• Page extract:
»»
Read Cruel Death Online

Authors: M. William Phelps

Tags: #Non-Fiction

Cruel Death (9 page)

“Wow. Look at this,” Geney marveled, looking around, walking in and out of various rooms.

Erika walked toward the refrigerator to get beers for everyone. As she did that, BJ, Joshua, and Geney sat down at the glass table just off the kitchen, broke out the marijuana Joshua had brought with him, and began chitchatting.

Geney soon got up. “I don’t want to change down here,” she said.

The plan had been for everyone to smoke a joint, get into their bathing suits, and then take a swirl in the hot tub.

“Go upstairs, then,” Erika said. She pointed. The master bathroom (with the hot tub) was right at the top of the stairs, to the left, off the bedroom.

Joshua and BJ sat and smoked. A few minutes later, Geney came back down the stairs and sat with them. As Erika later explained the scene to Detective Scott Bernal, “I’m not even paying much attention to them or sitting with them because I have no interest in smoking.”

Erika was not a fan of marijuana; again, her thing was snorting Xanax.

The one thing about Erika was that no matter where she went or what she was doing, all of her personal belongings were organized. She had a place for everything. One drawer was just for blue jeans; another for underwear; another for bras; another for T-shirts of a certain color; and so on. Moreover, she had always put things in the same place so she knew exactly where they were—it gave her a sense of power over her obsessive-compulsive disorder (OCD). She could essentially relax.

While Geney and BJ were at the table smoking, Joshua got up for a moment and wandered around the living room. Erika began looking for her brown Hooters bag, which she always kept in a certain place inside the condo; then she noticed her purse was sitting on the “other side of the room,” where she said she would have
never
put it herself. Putting the two together, in Erika’s panic-stricken, drug-induced, alcohol-soaked mind, she said later that she believed at that moment that someone had taken the Hooters bag—and, worse, moved her pocketbook.

Where is my shit? What the hell is going on here?
Erika thought.

Without telling anyone, she started looking around the first floor of the condo. As you walked in, the laundry room was right in front of you. To the left of that were two bedrooms, a bathroom attached to one. Walking down a short hallway toward the east end of the condo, off to the right was a set of stairs leading to the second floor, almost directly across from the kitchen. From there, there was that glass table with six chairs, in back of which were three bar stools against a counter/ bar opening into the kitchen. Before the balcony, which spanned the entire width of the unit, were two roomy rec areas with couches, end tables, entertainments centers, and a television.
««
• Data lines:
»»
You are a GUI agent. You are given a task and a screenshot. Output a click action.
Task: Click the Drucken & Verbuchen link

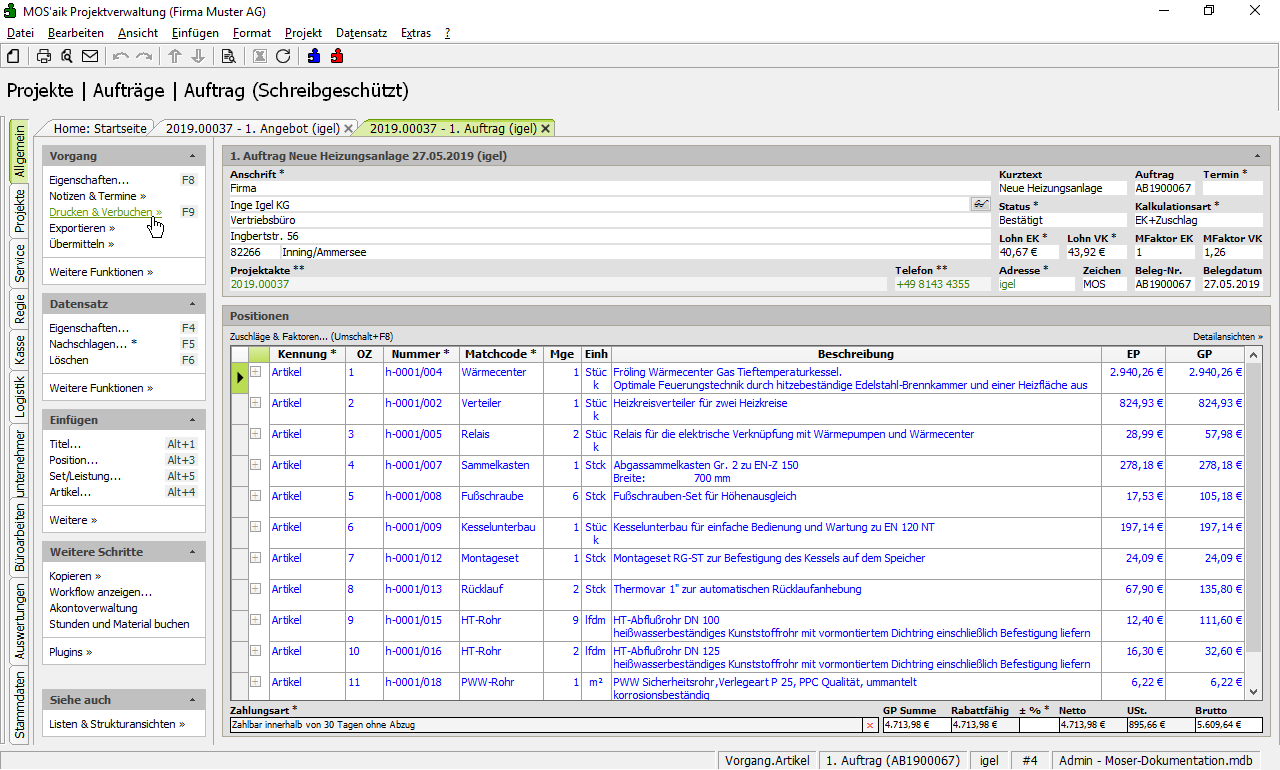tap(101, 212)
««
• Directions:
#1 According to the Cruel Death excerpt, where was the master bathroom with the hot tub located?
#2 Print the stretch of the Cruel Death excerpt from "Cruel Death (9" through "and began chitchatting.".
The material that comes before this point is not needed here.

• Worked answers:
#1 It was at the top of the stairs, to the left, off the bedroom.

#2
Cruel Death (9 page)

“Wow. Look at this,” Geney marveled, looking around, walking in and out of various rooms.

Erika walked toward the refrigerator to get beers for everyone. As she did that, BJ, Joshua, and Geney sat down at the glass table just off the kitchen, broke out the marijuana Joshua had brought with him, and began chitchatting.